== Segment start ==
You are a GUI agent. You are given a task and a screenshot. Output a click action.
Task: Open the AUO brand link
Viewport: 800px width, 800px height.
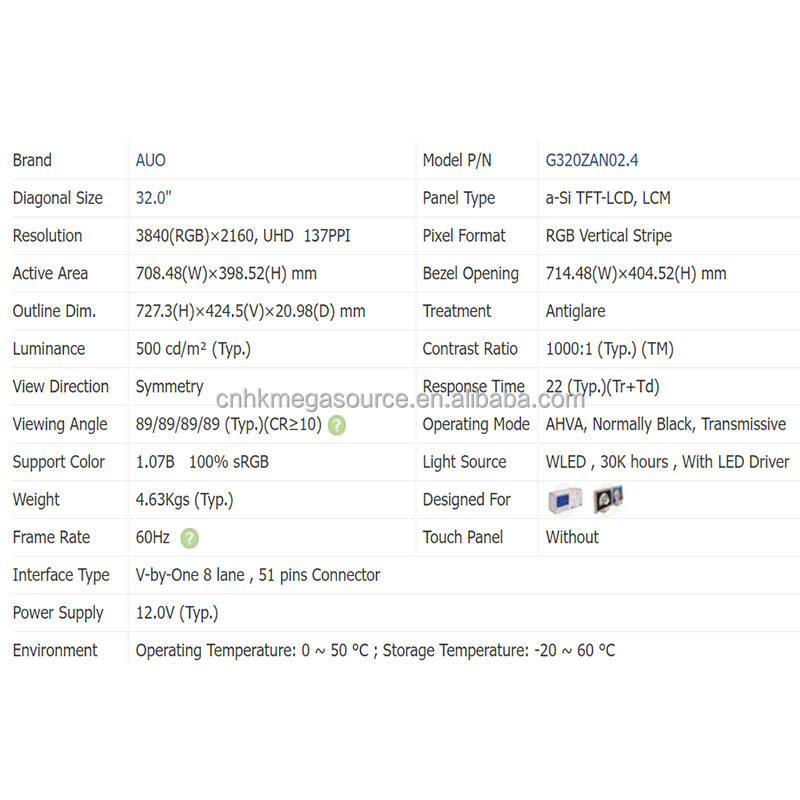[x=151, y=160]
== Segment end ==
== Segment start ==
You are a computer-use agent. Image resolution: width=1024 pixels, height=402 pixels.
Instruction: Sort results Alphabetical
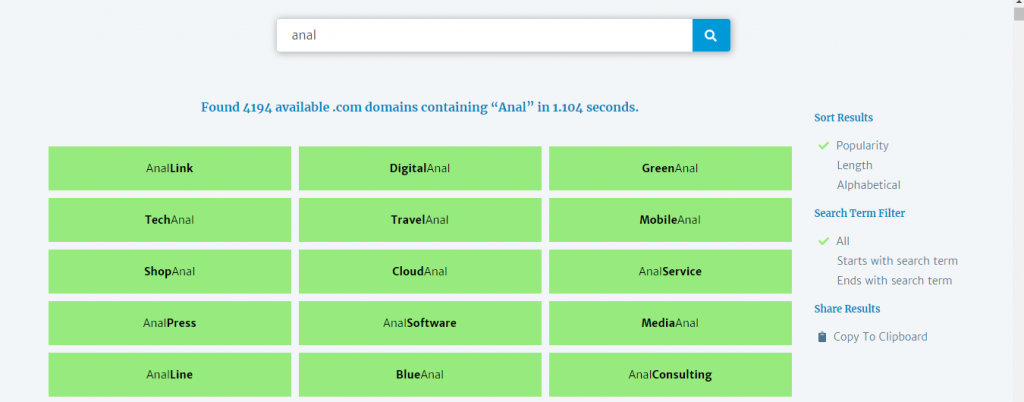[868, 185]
== Segment end ==
**Exercise requirements:** Search the data above for "agent" and copy every line where it turns up.

**Problem solution:**
You are a GUI agent. You are given a task and a screenshot. Output a click action.
You are a computer-use agent. Image resolution: width=1024 pixels, height=402 pixels.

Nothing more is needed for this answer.